DOSAGE AND ADMINISTRATION:
Adult dosage: Generally Ciprofloxacin should be continued for at least 2 days after the signs and symptoms of infection have disappeared, except for inhalational anthrax
|Urinary Tract||250 to 500 mg||every 12 hours||7 to 14 days|
|Acute Uncomplicated Cystitis||250 mg||every 12 hours||3 days|
|Chronic Bacterial Prostatitis||500 mg||every 12 hours||28 days|
|Lower Respiratory Tract||500 to 750 mg||every 12 hours||7 to 14 days|
|Acute Sinusitis||500 mg||every 12 hours||10 days|
|Skin and Skin Structure||500 to 750 mg||every 12 hours||7 to 14 days|
|Bone and Joint||500 to 750 mg||every 12 hours||4 to 8 weeks|
|Complicated Intra–Abdominal (Used in conjunction with metronidazole)||500 mg||every 12 hours||7 to 14 days|
|Infectious Diarrhea||500 mg||every 12 hours||5 to 7 days|
|Typhoid Fever||500 mg||every 12 hours||10 days|
|Uncomplicated Urethral and Cervical Gonococcal Infections||250 mg||single dose||single dose|
|Inhalational anthrax (post-exposure||500 mg||every 12 hours||60 days|
|Plague||500 to 750 mg||every 12 hours||14 days|
Inhalational anthrax (post-exposure) and Plague (Begin drug administration as soon as possible after suspected or confirmed exposure)

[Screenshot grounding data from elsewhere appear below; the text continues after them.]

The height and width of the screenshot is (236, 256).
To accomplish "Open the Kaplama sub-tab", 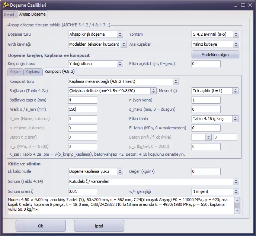I will pyautogui.click(x=33, y=72).
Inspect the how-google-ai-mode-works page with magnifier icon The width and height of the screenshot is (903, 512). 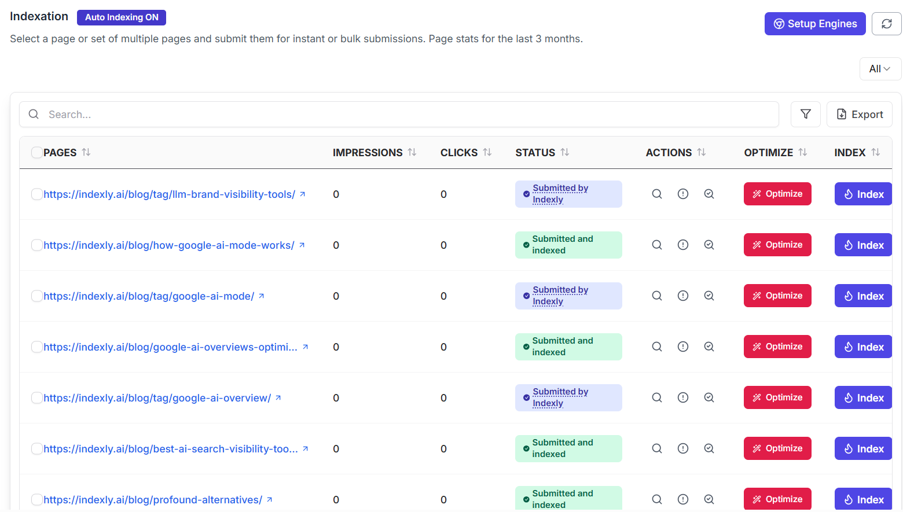coord(656,245)
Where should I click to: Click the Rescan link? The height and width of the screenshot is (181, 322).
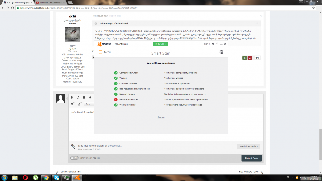click(x=161, y=117)
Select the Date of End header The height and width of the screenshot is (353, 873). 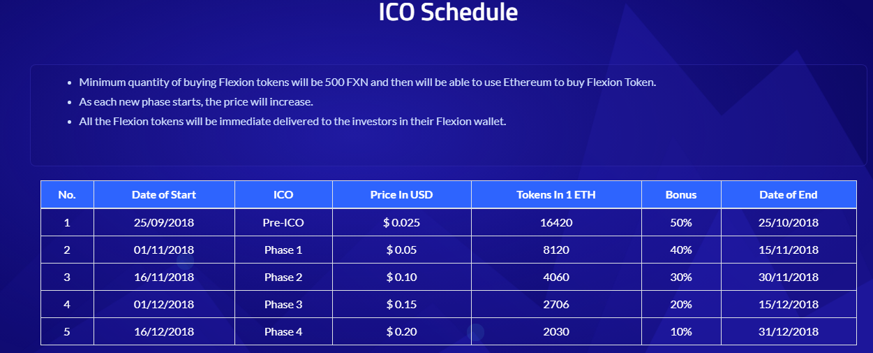(789, 195)
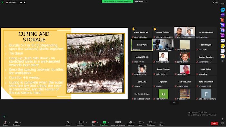Expand the View Options dropdown
The height and width of the screenshot is (134, 226).
(139, 1)
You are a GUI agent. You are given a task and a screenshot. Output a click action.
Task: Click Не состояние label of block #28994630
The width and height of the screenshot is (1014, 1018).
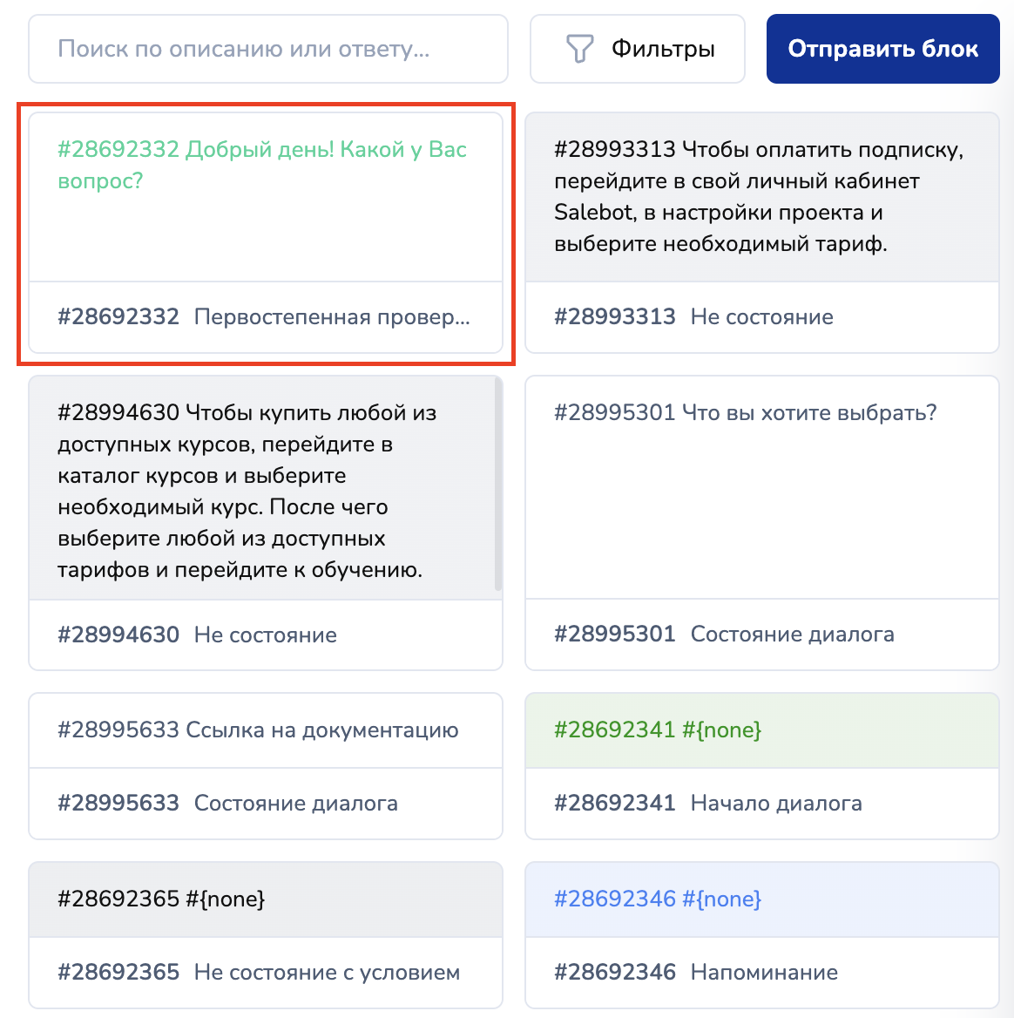point(265,635)
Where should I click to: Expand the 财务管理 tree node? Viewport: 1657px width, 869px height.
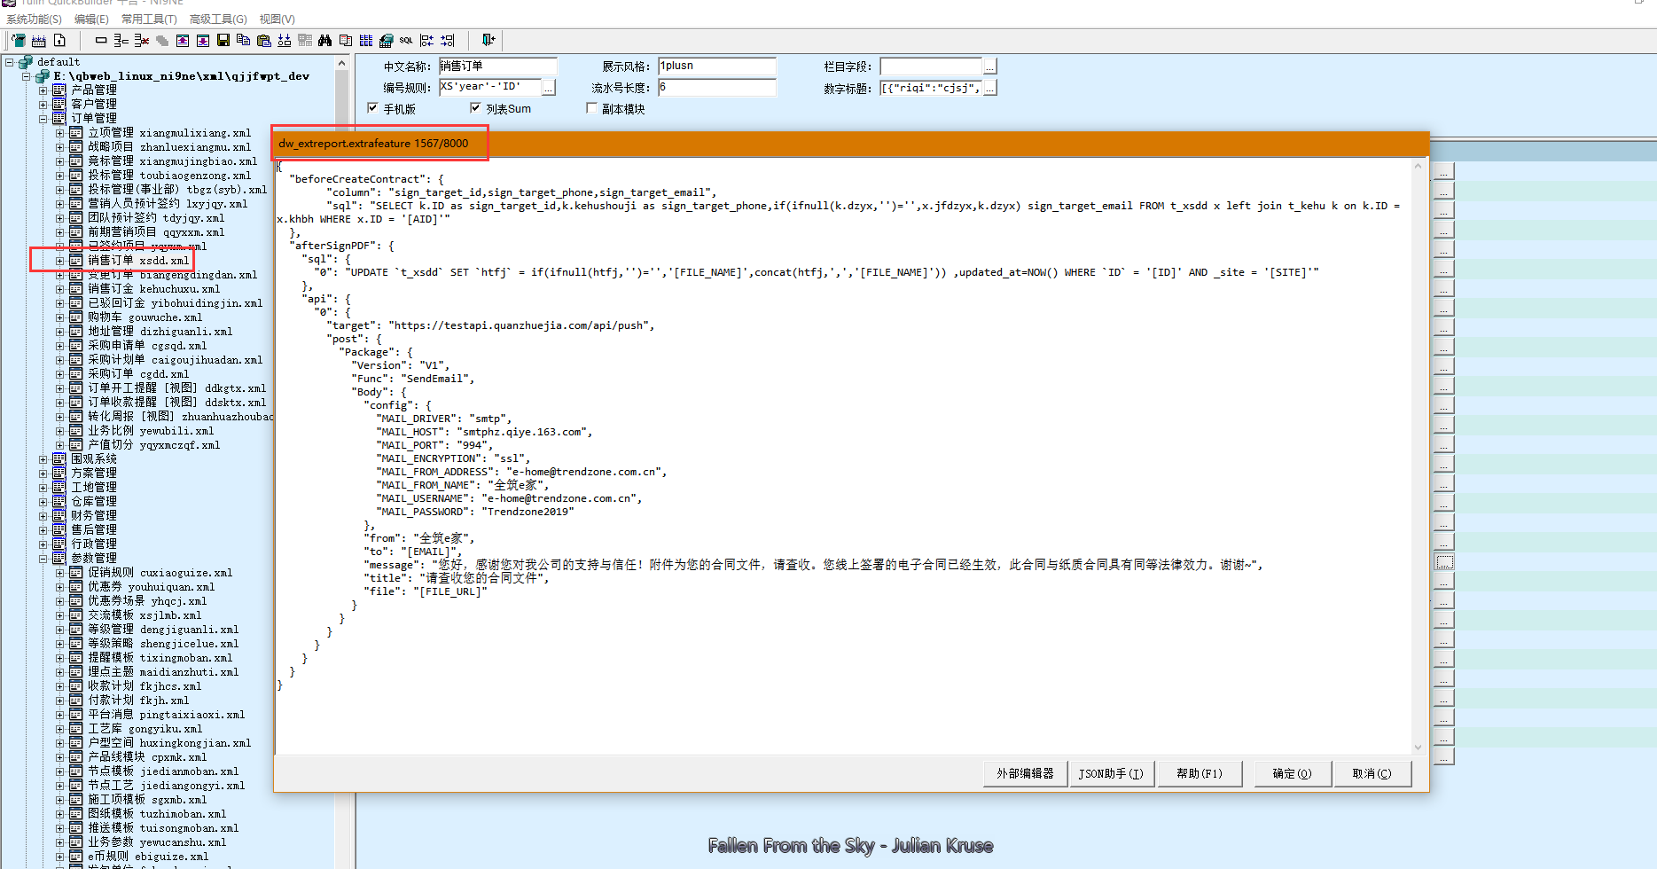[x=43, y=516]
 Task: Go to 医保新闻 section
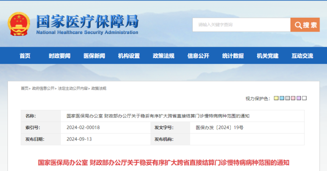click(x=94, y=56)
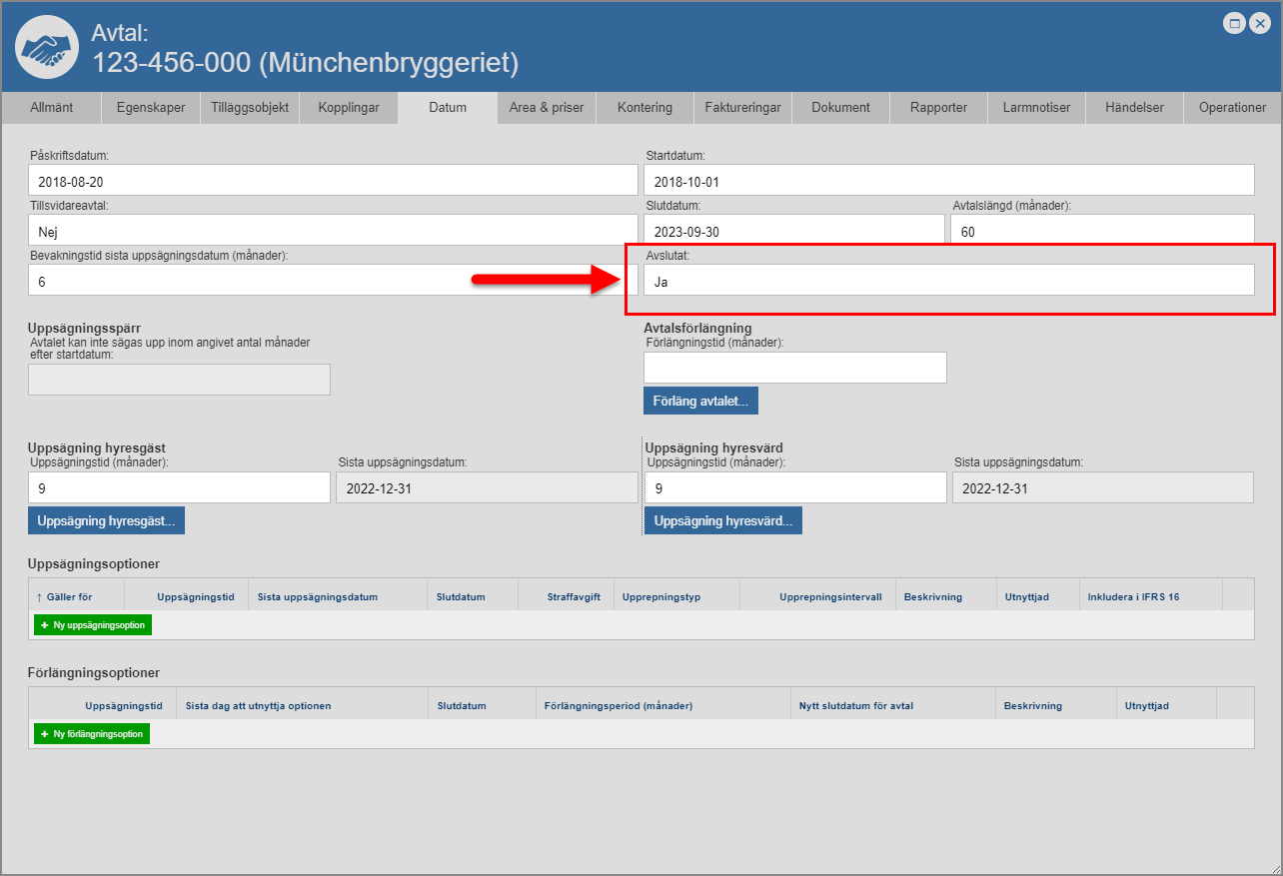Viewport: 1283px width, 876px height.
Task: Click the Förläng avtalet button
Action: tap(700, 401)
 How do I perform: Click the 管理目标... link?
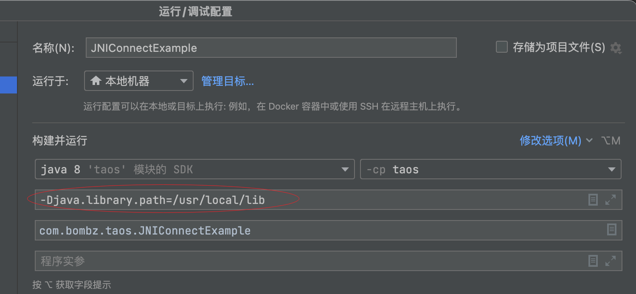tap(228, 81)
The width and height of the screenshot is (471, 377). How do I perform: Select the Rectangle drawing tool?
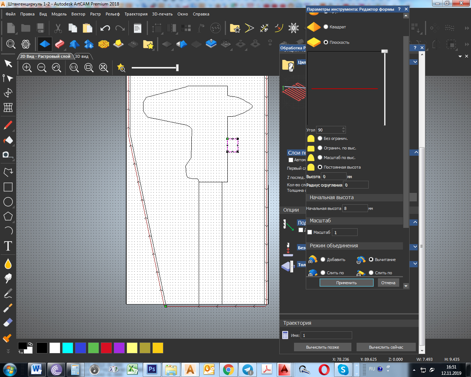(x=8, y=187)
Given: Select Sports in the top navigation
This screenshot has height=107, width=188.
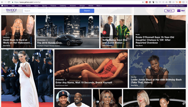Looking at the screenshot, I should pyautogui.click(x=44, y=6).
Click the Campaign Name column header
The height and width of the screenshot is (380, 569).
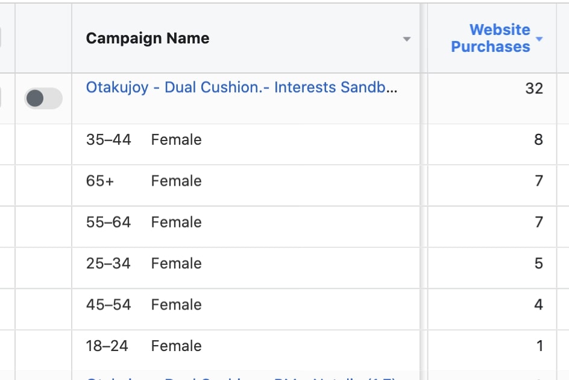tap(148, 38)
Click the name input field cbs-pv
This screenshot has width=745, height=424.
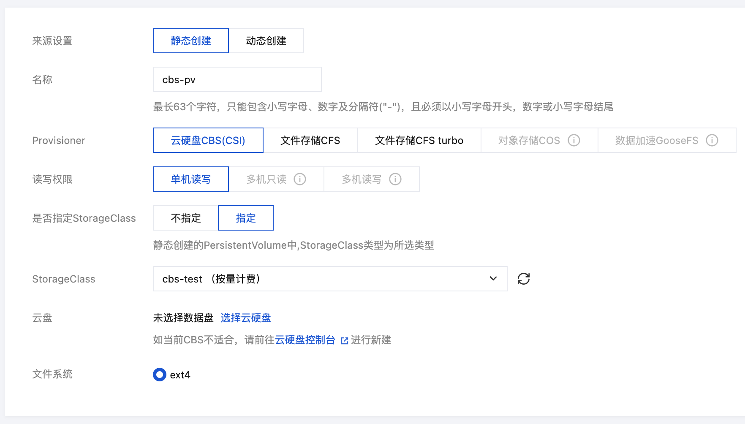[x=237, y=79]
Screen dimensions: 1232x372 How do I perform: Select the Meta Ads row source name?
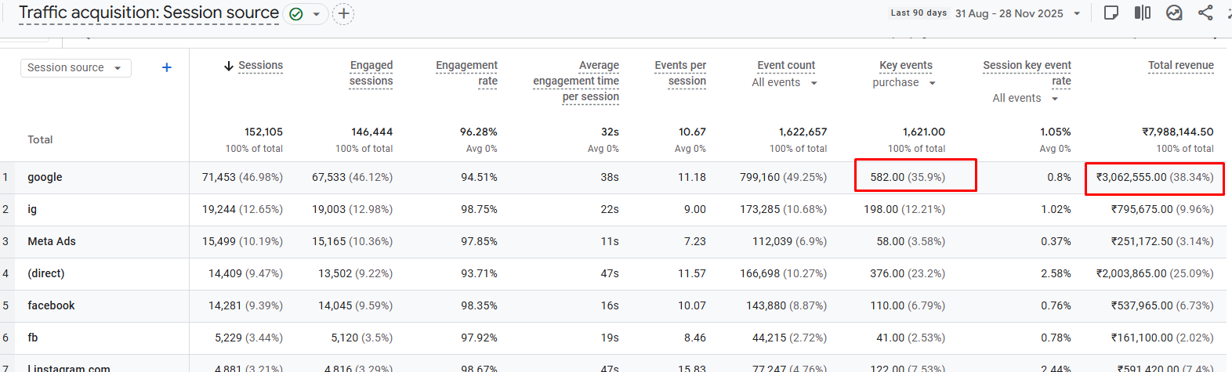tap(52, 242)
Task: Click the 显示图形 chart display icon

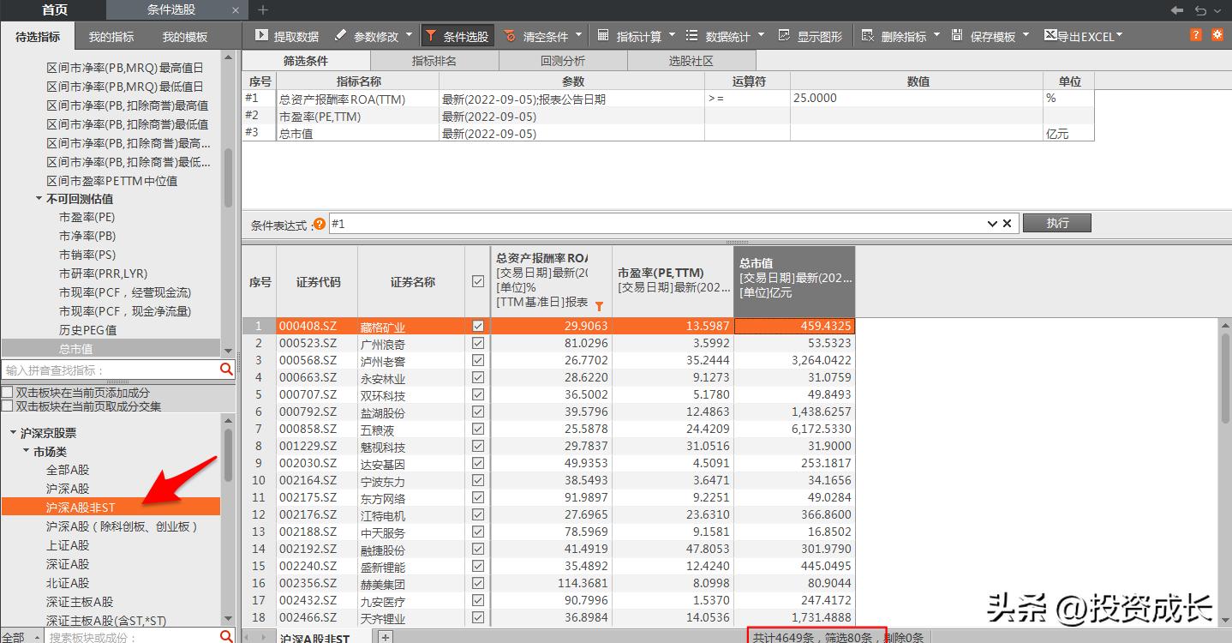Action: pyautogui.click(x=784, y=35)
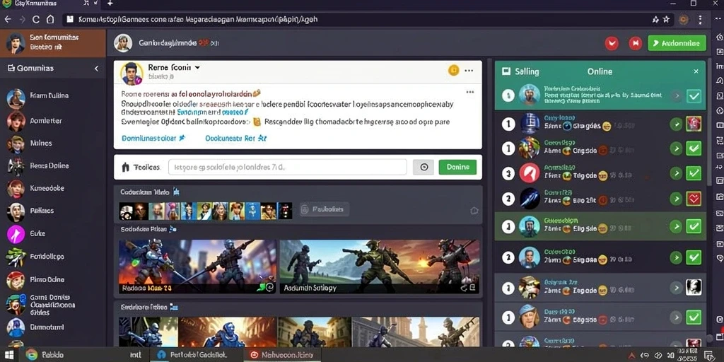Open the Windows Start menu
The height and width of the screenshot is (362, 724).
pos(8,355)
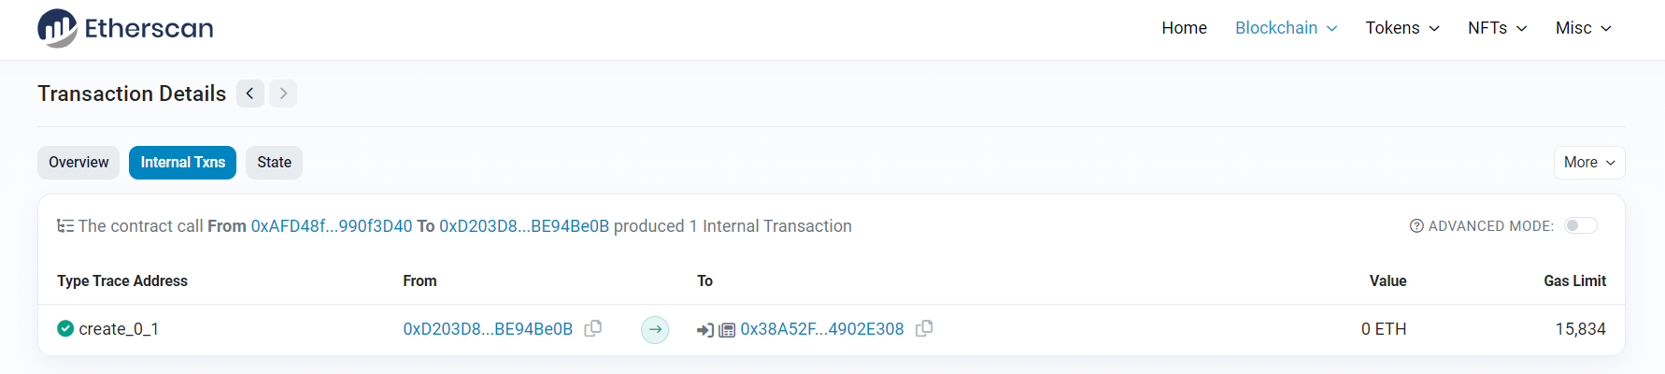
Task: Open the Misc dropdown menu
Action: pyautogui.click(x=1583, y=28)
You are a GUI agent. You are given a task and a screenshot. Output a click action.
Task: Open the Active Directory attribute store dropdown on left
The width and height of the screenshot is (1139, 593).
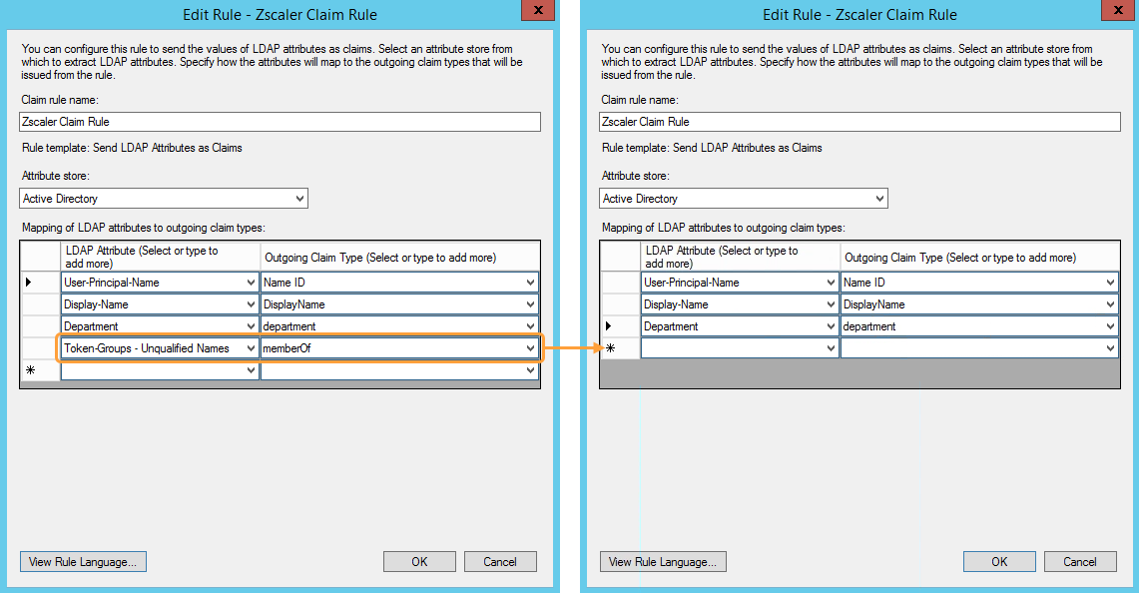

Conversion of IV to Oral Dosing in Adults:
Patients whose therapy is started with Ciprofloxacin IV may be switched to Ciprofloxacin tablets when the physician prescribe it
|Ciprofloxacin Oral Dosage||Equivalent Ciprofloxacin IV Dosage|
|250 mg Tablet every 12 hours||200 mg intravenous every 12 hours|
|500 mg Tablet every 12 hours||400 mg intravenous every 12 hours|
|750 mg Tablet every 12 hours||400 mg intravenous every 8 hours|
Dosage in Pediatric Patients:
Dosing and initial route of therapy (that is, IV or oral) for cUTI or pyelonephritis should be determined by the severity of the infection.
|Complicated Urinary Tract or Pyelonephritis (patients from 1 to 17 years of age)||10 mg/kg to 20 mg/kg (maximum 750 mg per dose; not to be exceeded even in patients weighing more than 51 kg)||Every 12 Hrs||10 to 21 days|
|Inhalational Anthrax (Post-Exposure)||15 mg/kg (maximum 500 mg per dose)||Every 12 Hrs||60 days|
|Plague||15 mg/kg (maximum 500 mg per dose)||Every 12 to 8 Hrs||10 to 21 days|
The total duration of therapy for cUTI and pyelonephritis in the clinical trial was determined by the physician. The mean duration of treatment was 11 days
Inhalational anthrax (post-exposure) and Plague (Begin drug administration as soon as possible after suspected or confirmed exposure)
Dosage Modifications in Patients with Renal Impairment:
Ciprofloxacin is eliminated primarily by renal excretion, some modification of dosage is recommended, particularly for patients with severe renal dysfunction.
|Creatinine Clearance (mL/min)||Dose|
|> 50||See Usual Dosage.|
|30 to 50||250 to 500 mg every12 hours|
|5 to 29||250 to 500 mg every 18 hours|
|Patients on hemodialysis or Peritoneal dialysis||250 to 500 mg every 24 hours (after dialysis)|
- In patients with severe infections and severe renal impairment, a unit dose of 750 mg may be administered at the intervals noted above. Patients should be carefully monitored.
- No information is available on dosing adjustments necessary for pediatric patients with moderate to severe renal insufficiency
In preliminary studies in patients with stable chronic liver cirrhosis, no significant changes in Ciprofloxacin pharmacokinetics have been observed. The pharmacokinetics of Ciprofloxacin in patients with acute hepatic insufficiency, have not been studied.
In the event of acute over dosage, reversible renal toxicity has been reported in some cases. The stomach should be emptied by inducing vomiting or by gastric lavage. The patient should be carefully observed and given supportive treatment, including monitoring of renal function and administration of magnesium, aluminum, or calcium containing antacids which can reduce the absorption of ciprofloxacin. Adequate hydration must be maintained. Only a small amount of ciprofloxacin (< 10%) is removed from the body after hemodialysis or peritoneal dialysis.
How supplied: CIPROMED 750: 10 coated tablets.
Storage conditions: Store below 30°C. Keep out of the reach of children.